Pacific Beach student band grows up into talented musicians
Published - 01/21/21 - 09:00 AM | 26075 views | 0 0 comments | 21 21 recommendations | email to a friend | print
The Go Heads band was formed while its members were enrolled at Pacific Beach Elementary School. COURTESY PHOTO
The Go Heads band was formed while its members were enrolled at Pacific Beach Elementary School. COURTESY PHOTO

Pacific Beach Elementary School teacher and parent David Sandler was an aspiring musician in his youth who only took his calling so far. Now, as informal manager of his son Evan’s up-and-coming band, Go Heads, Sandler hopes to see them all go where he never went before.

“I grew up playing piano and 30 years ago I was in a band named Cool Beans where we wrote all-original music and played at the Coaster Saloon and the Beachcomber,” said Sandler. “But we never did anything with it.

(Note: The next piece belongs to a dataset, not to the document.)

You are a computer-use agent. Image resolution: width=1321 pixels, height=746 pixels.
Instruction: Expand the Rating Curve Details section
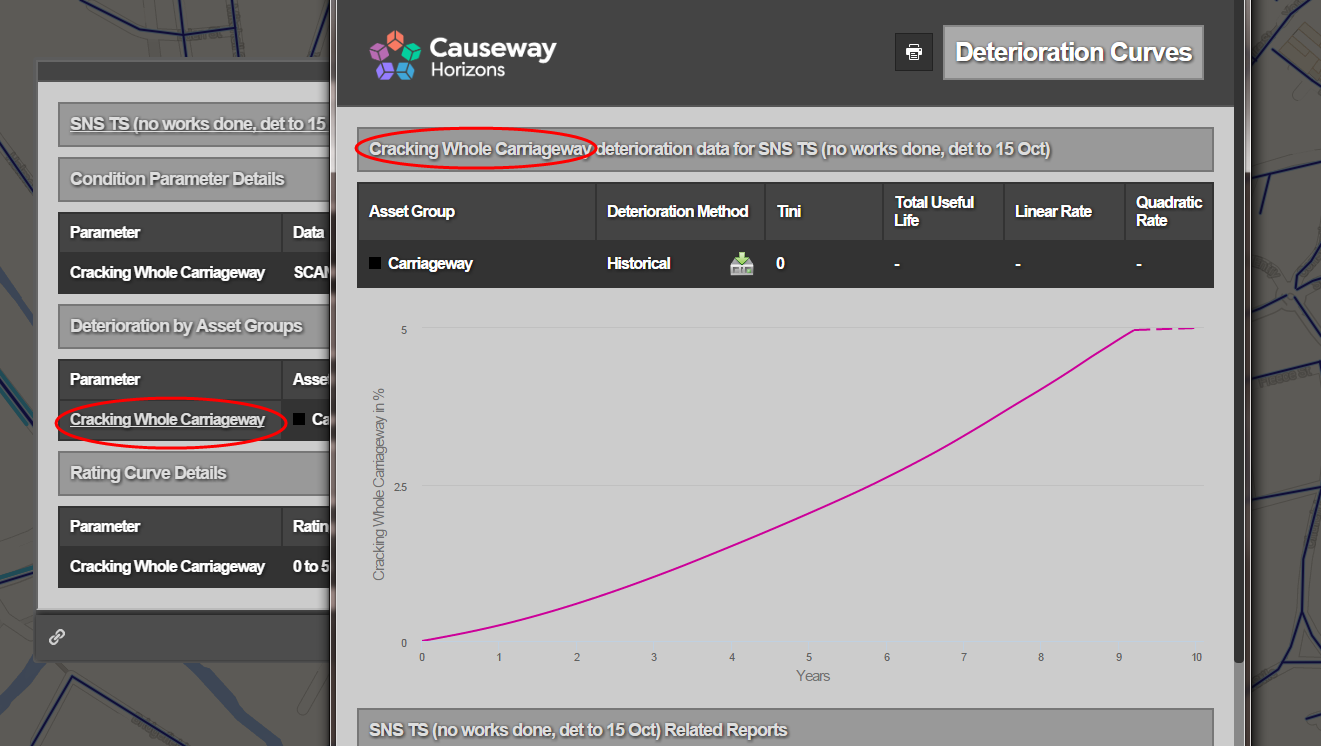(x=148, y=474)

“Thirty years later, I was teaching my son and his friends, whose band literally just started from a talent show act. I ended up hauling them all over to my house after school, and I would teach them the songs that I played, a lot of my original music. And it just started from there. Then they started writing their own music.”

The Go Heads consist of Evan Sandler, Kory Watson, Noah Kapchinske, Drew Tolley and singer Brianna Eckenrod. The first three are now in college. The last two are still at Mission Bay High School, where Brianna sings, and Drew plays, for the school’s award-winning jazz band the Mission Bay Preservationists, under the tutelage of music instructor and MBHS alumnus J.P. Balmat.

The five young people are all serious about their music, say it is important to their lives and figures prominently in their future plans.

“We started off pretty much as a classroom band in third- or fourth-grade,” noted Tolley, who’s been playing drums since age 7. “I originally didn’t know what I was going to play, but my dad said, ‘Play the drums.’ My dad had a little backyard shed and he had a drum set out there and he taught me all the basic moves.”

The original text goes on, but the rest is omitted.